El verano de 2025 ha traído un respiro a Tarifa. Según el Ayuntamiento, las playas del municipio han registrado hasta la fecha la retirada de unas 2.500 toneladas de algas invasoras, muy por debajo de las cifras del pasado año, cuando se recogieron en torno a 12.500 toneladas. El ajuste supone una reducción aproximada del 80% respecto a 2024 en plena temporada alta, con un impacto directo en la imagen del litoral y en la carga de trabajo de los servicios municipales.
El concejal de Playas, Ignacio Trujillo, explica que el descenso no implica necesariamente una menor presencia de biomasa en el medio, sino un cambio en el patrón de arribazones por efecto del viento de levante, que ha soplado con intensidad en el Estrecho de Gibraltar y ha contenido la entrada de grandes bancos a la orilla tarifeña. “El levante no las deja salir del mar”, señala el edil, que apunta además a desplazamientos hacia otras áreas del litoral andaluz, como la costa de Málaga.
La menor llegada a la arena ha aliviado la operativa diaria de limpieza, tradicionalmente exigente por el volumen y la naturaleza del residuo. La gestión de estas algas requiere maquinaria pesada, camiones para el traslado y su depósito en instalaciones autorizadas. Este verano, el Ayuntamiento está priorizando el transporte desde el secadero municipal hasta el vertedero de Los Barrios, una vez reducida la necesidad de actuaciones continuas sobre la línea de playa.

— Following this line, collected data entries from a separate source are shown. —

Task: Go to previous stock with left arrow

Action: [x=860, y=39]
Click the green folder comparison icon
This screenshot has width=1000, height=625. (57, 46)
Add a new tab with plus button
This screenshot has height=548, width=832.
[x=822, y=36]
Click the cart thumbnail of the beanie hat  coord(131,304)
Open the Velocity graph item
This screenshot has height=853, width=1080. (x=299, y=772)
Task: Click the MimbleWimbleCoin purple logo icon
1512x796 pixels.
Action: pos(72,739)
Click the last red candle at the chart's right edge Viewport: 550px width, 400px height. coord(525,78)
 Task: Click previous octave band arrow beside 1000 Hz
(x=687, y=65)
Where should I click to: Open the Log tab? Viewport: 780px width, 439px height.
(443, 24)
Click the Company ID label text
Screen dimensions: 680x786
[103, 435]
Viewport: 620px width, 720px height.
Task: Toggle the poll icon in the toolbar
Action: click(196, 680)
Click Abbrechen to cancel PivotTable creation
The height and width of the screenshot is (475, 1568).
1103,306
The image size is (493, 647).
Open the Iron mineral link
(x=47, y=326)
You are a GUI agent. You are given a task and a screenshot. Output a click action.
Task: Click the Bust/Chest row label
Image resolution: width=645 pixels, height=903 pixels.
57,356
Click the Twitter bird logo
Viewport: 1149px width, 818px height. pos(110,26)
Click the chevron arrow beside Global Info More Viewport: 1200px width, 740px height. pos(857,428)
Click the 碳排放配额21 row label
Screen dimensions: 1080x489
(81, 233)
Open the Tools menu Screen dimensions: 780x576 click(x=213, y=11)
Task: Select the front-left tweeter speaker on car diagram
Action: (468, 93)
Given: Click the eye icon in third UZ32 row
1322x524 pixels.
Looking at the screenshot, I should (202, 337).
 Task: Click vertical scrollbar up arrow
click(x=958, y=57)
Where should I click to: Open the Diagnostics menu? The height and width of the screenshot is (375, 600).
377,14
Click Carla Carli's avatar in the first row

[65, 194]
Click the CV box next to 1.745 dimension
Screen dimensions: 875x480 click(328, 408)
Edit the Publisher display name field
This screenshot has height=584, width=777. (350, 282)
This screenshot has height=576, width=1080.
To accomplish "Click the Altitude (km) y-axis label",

En el capítulo financiero, la Diputación de Cádiz ha incrementado en 2025 su apoyo hasta los 150.000 euros, cuantía destinada a la logística de retirada y gestión. El año pasado, el Consistorio criticó el impacto presupuestario del fenómeno y calificó de “insuficiente” la ayuda provincial de 100.000 euros ante un volumen que superó con holgura las 12.000 toneladas. La menor presión de este verano permite reordenar recursos, aunque el gasto sigue siendo relevante por la naturaleza del residuo y los requisitos de traslado y tratamiento.
Desde el plano normativo, la Junta de Andalucía ha aprobado el Plan de Biomasa, un paso previo solicitado por el Ministerio para la Transición Ecológica para habilitar la comercialización de los arribazones. Según Trujillo, esta vía abre la posibilidad de acuerdos con empresas privadas que permitan valorizar el recurso y aliviar la carga económica municipal, siempre bajo criterios de trazabilidad y destino autorizado.
En paralelo, persisten las advertencias científicas sobre el comportamiento de la especie. La Rugulopteryx okamurae, originaria del Pacífico y cuya introducción en el Estrecho se vincula a las aguas de lastre de buques mercantes, continúa expandiéndose en fondos marinos. Un solo ejemplar puede originar hasta 600 nuevos, formando mantos densos que desplazan a la flora autóctona y reducen hábitats y alimento para fauna bentónica, con efectos sobre artes de pesca y capturas.